Éoliennes : quel impact sur la mortalité des oiseaux ?

Publié le 23 juin 2017 à 9:20 Aujourd'hui | 883 vues

La Ligue pour la Protection des Oiseaux (LPO) a publié, mardi 20 juin, une étude nationale inédite sur la mortalité des oiseaux due aux éoliennes. Selon l’association, les éoliennes présentent un risque plus important pour les oiseaux dans les zones « Natura 2000 ». Toutefois, le taux de mortalité reste faible. 

Bien que des suivis environnementaux aient été menés sur de nombreux parcs éoliens français entre 1997 et 2015, aucune analyse globale n’avait été réalisée. C’est pour cela que la LPO a compilé et analysé pendant un an, 197 rapports de suivi réalisés sur un total de 1065 éoliennes et ce, réparties sur 142 parcs français. La ligue a pu constater un certain nombre d’indicateurs limités : distribution géographique disparate, suivis parfois décorrélés des cycles biologiques des espèces identifiées et la disparité des méthodologies mises en oeuvre. Mais elle a ainsi pu récolter une masse de données importantes.

Le nombre de cas de collisions constatées par la LPO est variable d’un parc à l’autre. Il apparaît aussi relativement faible face à l’effort de prospection mis en oeuvre. C’est plus de 37 839 documents qui ont permis de retrouver 1 102 cadavres d’oiseaux. L’estimation de la mortalité réelle, elle, varie selon les parcs éoliens de 0,3 à 18,3 oiseaux tués par an. Ces résultats sont comparables à ceux relevés aux États-Unis et au Canada.
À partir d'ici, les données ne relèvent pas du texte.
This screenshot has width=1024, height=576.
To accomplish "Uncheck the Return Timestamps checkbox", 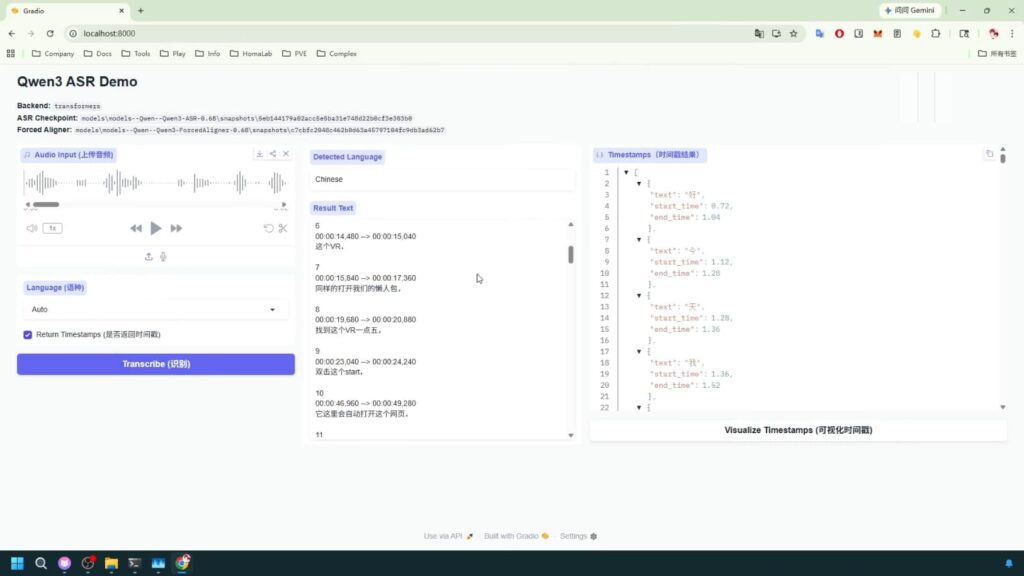I will [x=28, y=334].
Les espèces les plus touchées sont les rapaces nicheurs et les passereaux

60% des cadavres retrouvés sont principalement des passereaux. Les Roitelets à triple bandeau et les martinets noirs sont les espèces les plus nombreuses au pied des éoliennes françaises. Quant aux rapaces diurnes, ils représentent 23% des cadavres retrouvés. Sur les 97 espèces d’oiseaux, 75% sont officiellement protégées en France. À noter que 10,2% des cadavres sont des espèces inscrites à l’annexe I de la Directive Oiseaux. On retrouve donc le Faucon crécerellette, le Milan royal, le Milan noir et le Busard cendré. 8,4% d’entre eux sont considérés comme des espèces menacées sur la liste rouge française.

Cette mortalité due aux éoliennes est deux fois plus importante dans les parcs situés à moins de 1 000 mètres des zones de protection spéciales (ZPS), appelées aussi zones Natura 2000. À savoir que les parcs les plus anciens, mis en service avant 2004, sont plus souvent situés dans des espaces naturels et à proximité de ZPS.

Les mesures préconisées par la LPO

Suite à ce constat, l’association demande donc de refuser l’implantation de parcs éoliens dans les zones de protection spéciales et ce, dans une zone tampon d’au moins un kilomètre. Les ZPS représentent d’ailleurs 8% du territoire métropolitain. La Cour de justice de l’Union européenne avait jugé en 2011, qu’une réglementation nationale interdisant l’implantation d’éoliennes en zones Natura 2000 n’était pas contraire au droit communautaire.

L’association préconise également de ne pas implanter des éoliennes à proximité des sites de reproduction et de préserver les espaces vitaux de ces espèces. « Aucun suivi n’a permis de démontrer l’efficacité de dispositifs techniques visant à réduire leur mortalité par collision avec les éoliennes », explique la LPO, dans son communiqué. Elle suggère aussi de prendre en compte les principales voies de déplacement des espèces migratoires, mais aussi des migrations nocturnes pour la mise en place de nouveaux projets éoliens.

Concrètement la LPO demande que des radars ornithologiques soient déployés plus fréquemment à l’échelle des projets mais également dans le cadre de la planification régionale.

Ne pas réhabiliter certains parcs éoliens

De nombreux parcs éoliens arrivent en fin de vie, surtout que de nombreux contrats d’achat d’électricité ont une durée de 15 ans et arrivent bientôt à terme. « Il s’agit là d’une opportunité unique de réduire l’impact du parc éolien français sur l’avifaune en faisant le choix de ne pas remplacer certaines éoliennes très problématiques », indique la LPO.

Celle-ci souhaite donc élaborer « un protocole de suivi robuste applicable à tous les parcs éoliens » afin de conforter dans le temps le suivi de l’impact des parcs en fonctionnement. Bien qu’un protocole ait été reconnu en 2015, celui-ci ne précise ni les périodes, ni les surfaces, ni la fréquence de prospection.